Last week, I wrote about the “softer” and arguably some of the more important PC attributes. Toward the end of that column, I threw out there a few examples of how U.S. big-box retail isn’t helping market those softer features. I want to dive a bit deeper into that this week as I think U.S. big-box retail shares a large part in the decline in PC sales and outline why I believe that. I will start with a little background.
I’ve been involved in and around electronics retailing since 1993 when I worked for AT&T Computer Systems then with Compaq in the late 90’s when they were #1 in consumer PCs. Back in those days, U.S. retail for computers looked very different than it does today, primarily a combination of big-box electronics stores, regionals, department stores, and office super stores. Manufacturer stores and online really didn’t exist. My how things have changed. E-tail is huge (Amazon), manufacturer store(s) (Apple) are lauded, only one national electronics retailer is still alive (Best Buy), mass merchants have aggressively entered the space, and clubs are as aggressive as ever. And, of course, there’s Microsoft and their stores.

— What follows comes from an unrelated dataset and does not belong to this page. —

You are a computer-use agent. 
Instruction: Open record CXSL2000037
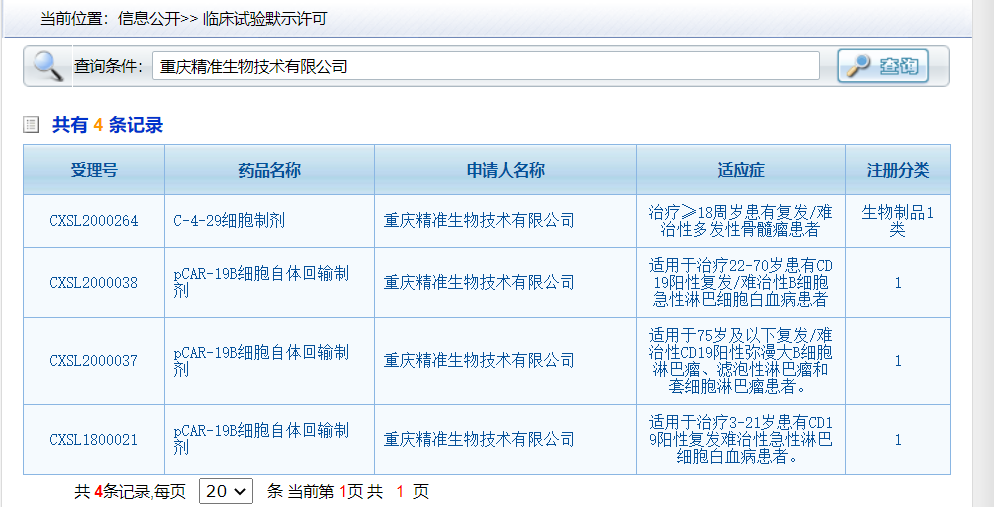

What hasn’t changed in 20 years is just how poor the PC buying experience is in the big box retailers…… and that poor experience is negatively impacting sales at a time when the industry can least afford it. Big box retail does best when the category has been established and there is minimal change. In the PC world, everything is changing. Windows 8 brought a brand new UI that had not fundamentally changed since DOS. Gestures and PC display touch is new too. Let’s not forget about convertibles and hybrids, all new. How did big-box retail respond? The same way they have for the last 20 years.

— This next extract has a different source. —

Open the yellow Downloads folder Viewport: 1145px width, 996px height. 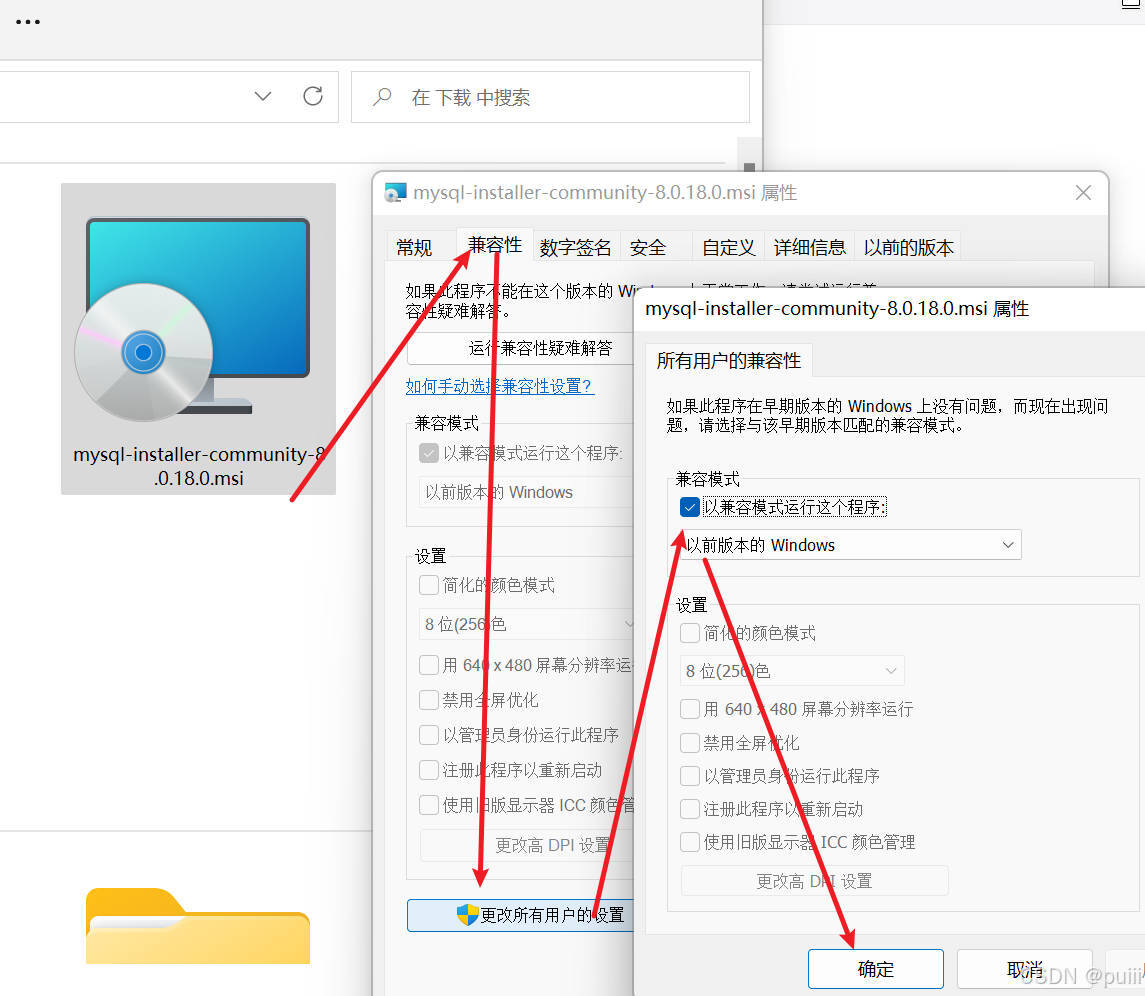click(197, 925)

Big box retailers responded by selling more end-caps to manufacturers, they added more demo days with manufacturer’s reps and did more promotions….. and it’s not working. It’s not working because fundamentally there exists a massive disconnect between what consumers want to and need to know about the latest generation of PCs. I’ll use Windows 8 notebooks and convertibles as an example and drill into that experience.

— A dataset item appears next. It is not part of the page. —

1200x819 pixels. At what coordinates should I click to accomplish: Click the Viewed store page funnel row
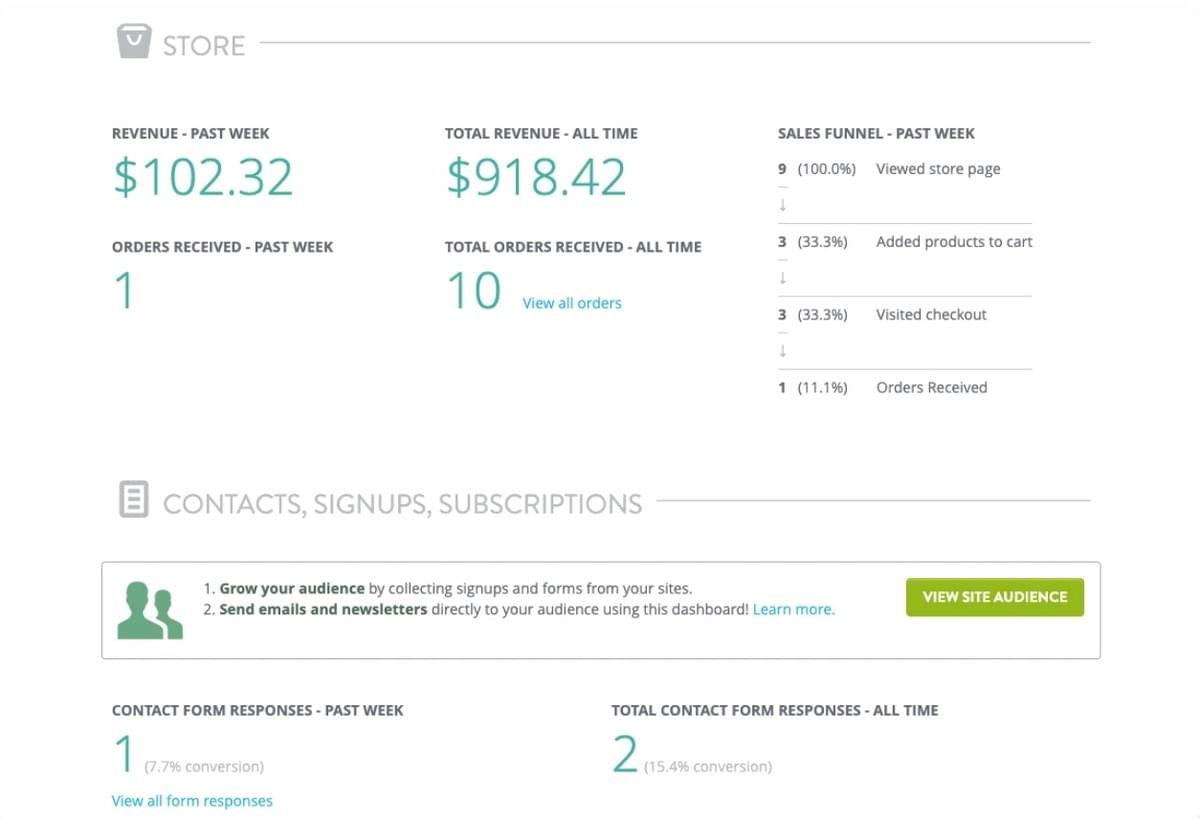937,169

As we all know, Windows 8 brought with it a new, multi-mode UI and a new gesturing system that is used with mice, trackpads, and touch displays. Even Microsoft acknowledged recently it took a few hours for consumers to get comfortable with Metro. Windows 8 also brought instant on when paired with the right hardware. A consumer may even want to try out instant on and even compare certain notebooks. New notebooks are also bringing better battery life with thinner and lighter designs. To gauge how heavy the system is, you would want to pick it up and maybe carry it around. Maybe you would want to compare notebooks and how quickly the Ultrabook boots versus the $299 notebook.
How many times have you walked into a big-box retailer and walked down the notebook aisles and saw Windows 8 notebook PCs that:
- Shells with no electronics inside
- Turned off
- Error messages on the screen
- Not connected to the internet
- Running a demo loop that required a retail password to interact
- Had unsavory data visible from a prior consumer
- Batteries removed to protect from theft
- Tied down with security wires and could not be lifted
- Touch display and backlit keyboards not merchandised
I am asking the question rhetorically because I know the answer. We all do. All of us have experienced this. I’ve heard all the reasons why big-box retail provides this kind of experience for the last 20 years. The reasons typically involve profit margins, security concerns, and the challenges of managing a distributed workforce, etc. Interestingly, I never see the above examples at an Apple store. Never, ever. I can sit at the Apple store there for hours and literally do a test drive like I would a car. I’ll bet Apple would let me download apps if I asked.
The unfortunate outcome is that the big-box retail experience is actually playing against increases in Windows 8 sales. The stores just do not provide, for many, the environment that meets the needs of someone trying to buy a new Windows 8 notebook. Consumers need a way to “test drive” Windows 8 and big box retail isn’t delivering. I believe one of the consumer reactions is to not buy a new Windows PC because they deem it risky. What do they buy instead? One of the consequences is that it helps nudge the consumer to buy a $199 smartphone or tablet which, when weighed against the big box retail experience, is a much lower perceived risk than buying that new PC.